Die Laufwartin des Thüringer Leichtathletikverbandes, Kerstin Herrmann-Girnth, bedauert den Beschluss des DLV. Zwar war auch früher das Verhältnis zwischen Verband und Veranstaltern nicht immer konfliktfrei, doch insgesamt sei die Laufbewegung eine große Familie. „Es besteht nun die Gefahr, dass die gut funktionierenden Strukturen im Volkslauf mit diesem Beschluss zerstört werden“, so Herrmann-Girnth.

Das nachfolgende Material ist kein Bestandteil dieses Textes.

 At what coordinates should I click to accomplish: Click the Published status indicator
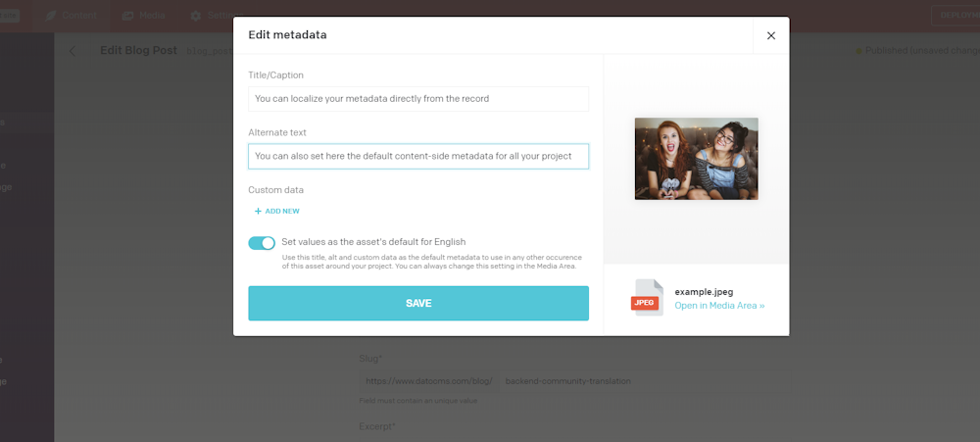[916, 51]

Wenn die Gebühr auch bei Läufen erhoben werden, die nicht beim DLV angemeldet sind, wären auch Laufveranstaltungen von kommerziellen Anbietern, Gemeinden und sonstigen Vereinen betroffen. Seinen Anspruch auf Zahlungen von allen Veranstaltungen begründet der DLV mit einem Urteil des OLG Düsseldorf. Dieses Urteil betraf einen Triathlon-Veranstalter, der freiwillig den Wettkampf beim zuständigen Verband genehmigen ließ, ohne die Gebühr dafür zu zahlen. Ob es auf Laufveranstalter ohne Beziehungen zum Verband übertragbar ist, erscheint zweifelhaft.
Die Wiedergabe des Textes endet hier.